Material for this task:
______________________________
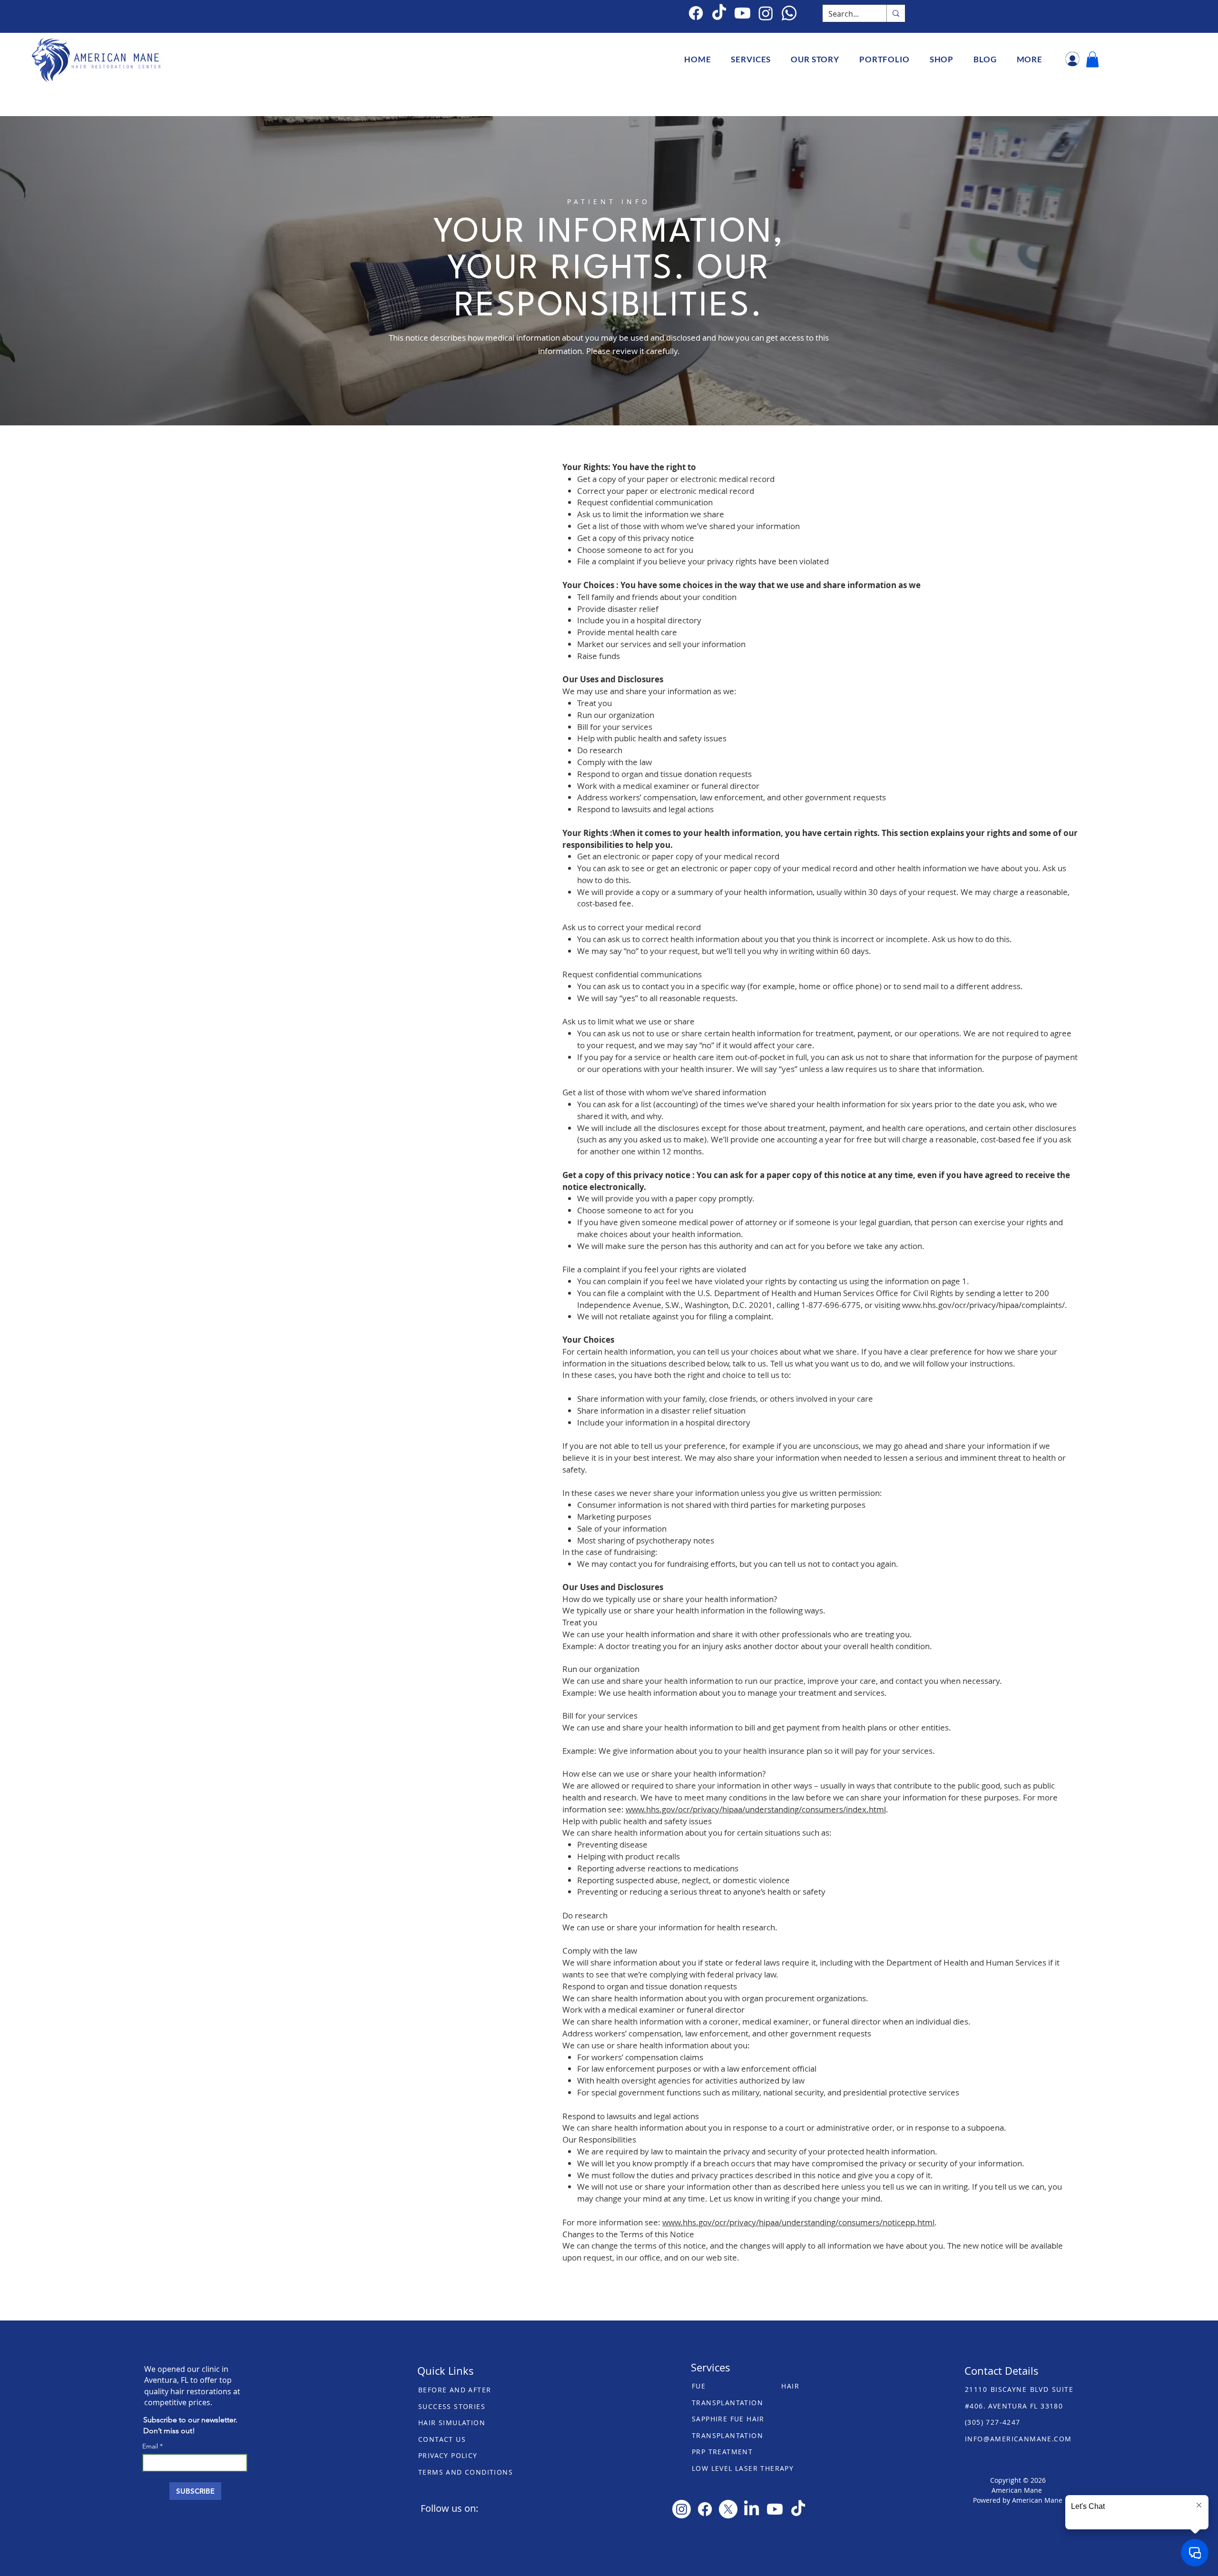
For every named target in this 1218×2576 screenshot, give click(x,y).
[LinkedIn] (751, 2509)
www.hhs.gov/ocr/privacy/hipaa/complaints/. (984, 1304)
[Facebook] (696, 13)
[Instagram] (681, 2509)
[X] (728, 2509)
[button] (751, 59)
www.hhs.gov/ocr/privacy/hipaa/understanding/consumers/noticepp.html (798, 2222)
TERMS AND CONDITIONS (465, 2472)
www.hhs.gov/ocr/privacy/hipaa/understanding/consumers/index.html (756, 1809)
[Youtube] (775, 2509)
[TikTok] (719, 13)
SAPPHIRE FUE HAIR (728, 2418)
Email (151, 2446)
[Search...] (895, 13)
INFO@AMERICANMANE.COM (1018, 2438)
______________________________
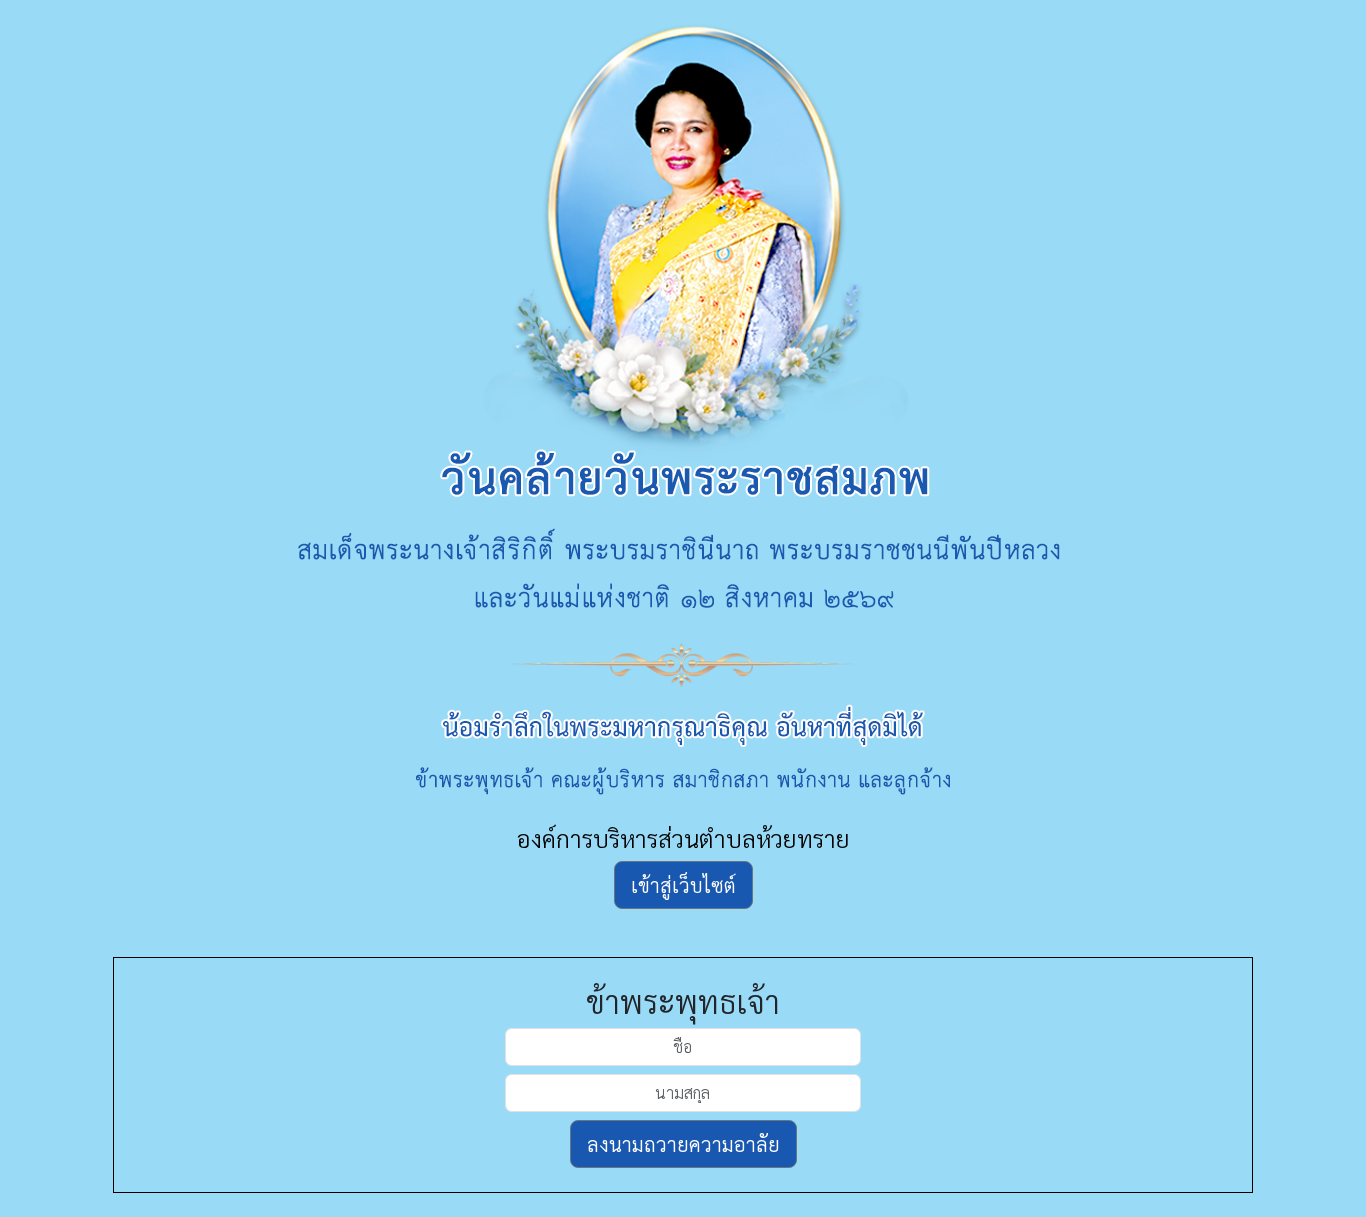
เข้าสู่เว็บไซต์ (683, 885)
______________________________
In the material above, find the line containing "For every named" and the line containing "TERMS AND CONDITIONS (465, 2472)", then write out exactly those two lines and every line between them, and nothing more.

Exercise answer:
For every named target in this 1218×2576 screenshot, give click(x,y).
[LinkedIn] (751, 2509)
www.hhs.gov/ocr/privacy/hipaa/complaints/. (984, 1304)
[Facebook] (696, 13)
[Instagram] (681, 2509)
[X] (728, 2509)
[button] (751, 59)
www.hhs.gov/ocr/privacy/hipaa/understanding/consumers/noticepp.html (798, 2222)
TERMS AND CONDITIONS (465, 2472)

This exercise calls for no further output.